USDA's Joint Ag Weather Facility says in the Corn Belt, cooler, drier air is overspreading the upper Midwest, where rain is still needed to stabilize crop prospects. Meanwhile, showers associated with a cold front are sweeping into the eastern Corn Belt.
On the Plains, locally heavy showers are affecting central portions of the region, including parts of Kansas. However, hot weather continues to adversely affect rangeland, pastures, and rain-fed summer crops on the southern Plains, where today’s high temperatures will again exceed 100°F, USDA states.
In the South, hot, dry weather prevails from the Delta westward, USDA says. Meanwhile, showers are returning to the Southeast, maintaining adequate to locally excessive soil moisture for pastures and summer crops.
In the West, spotty showers continue in the Four Corners States, USDA reports. Despite a robust monsoon season, more than two-thirds of the rangeland and pastures were in very poor to poor condition on August 4 in California (85%), Arizona (82%), Nevada (67%), and New Mexico (67%).

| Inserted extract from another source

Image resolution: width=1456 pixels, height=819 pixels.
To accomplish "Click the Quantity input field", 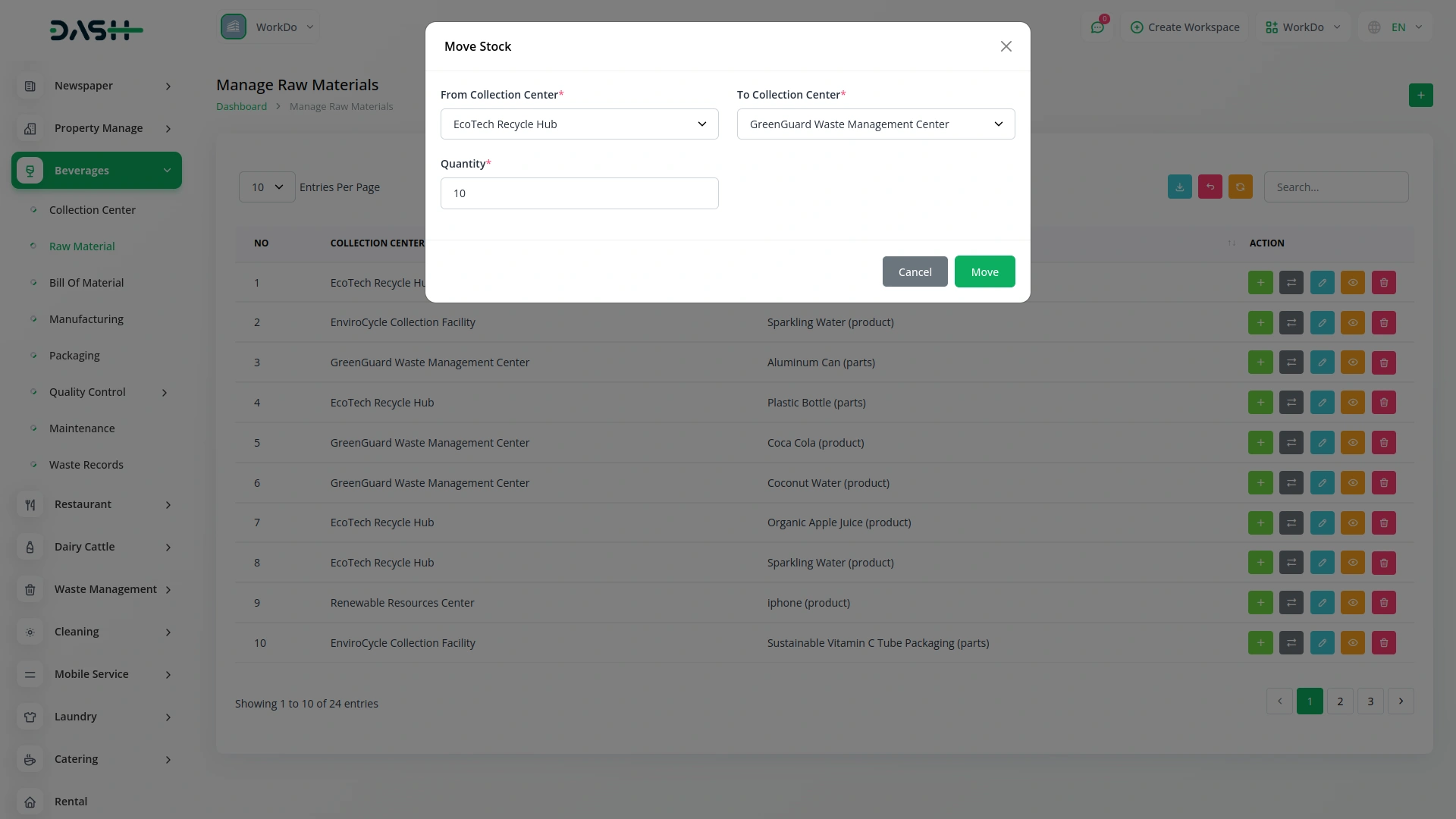I will [x=579, y=193].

Elsewhere, cool weather prevails in California, but hot, dry weather across the interior Northwest favors summer crop maturation and winter wheat harvesting, USDA concludes.

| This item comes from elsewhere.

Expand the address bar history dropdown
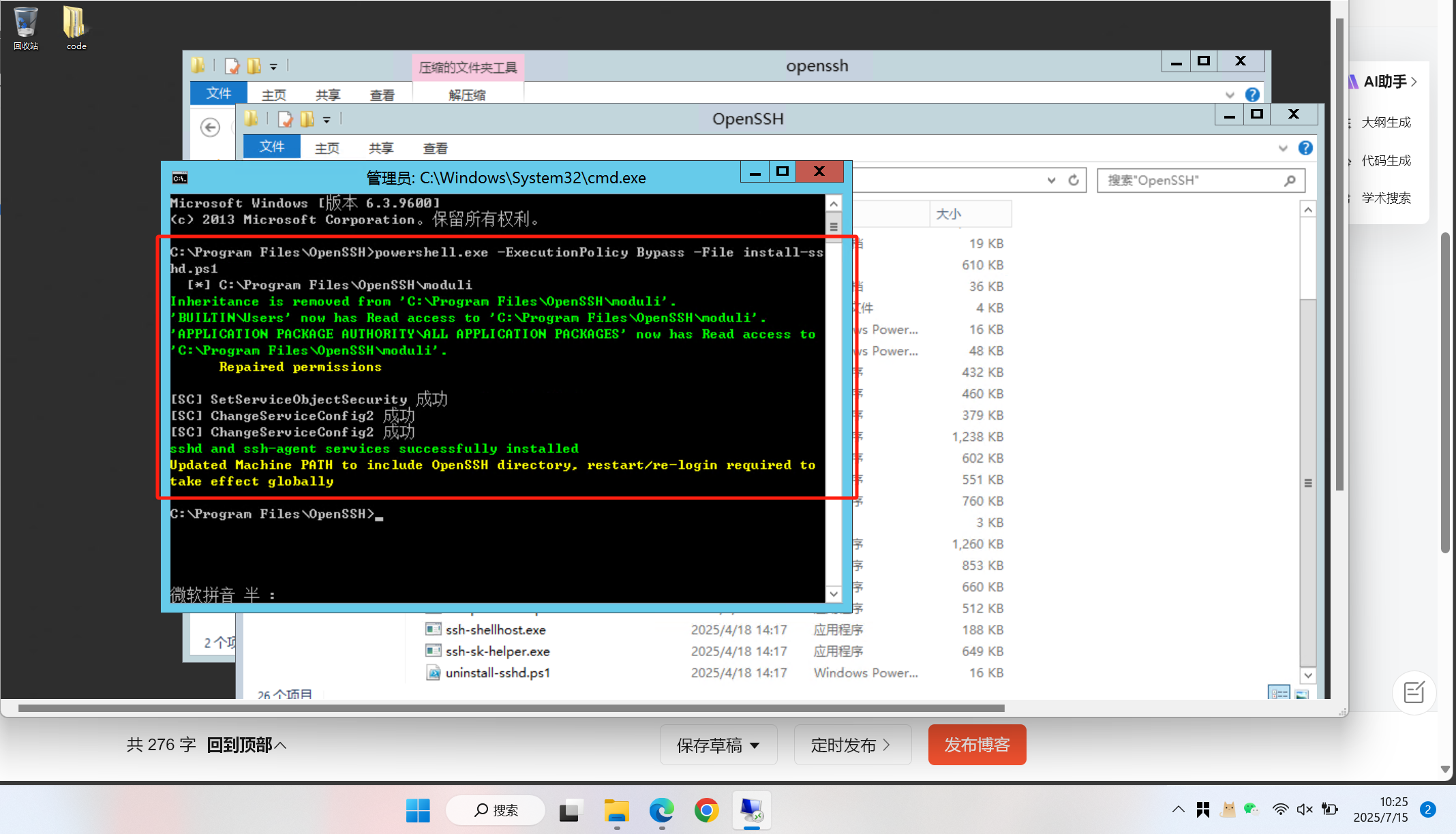The width and height of the screenshot is (1456, 834). (1050, 180)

In its outlook, USDA says a series of cold fronts will continue to sweep southeastward from central Canada, maintaining near- to below-normal temperatures across the Midwest. Toward week’s end, cool air will reach as far south as northern Texas, while warmth will briefly overspread the Southeastern and Mid-Atlantic States. However, the fronts will not be able to push into the Deep South, where hot weather will persist, USDA states. The boundary between cool and hot air will remain the focus for heavy rain, with 2 to 4 inches of additional rainfall possible by week’s end from the central Plains into the northern Mid-Atlantic States. Elsewhere, hot weather across the interior Northwest will contrast with cool weather in California and occasional showers in the Southwest, USDA comments.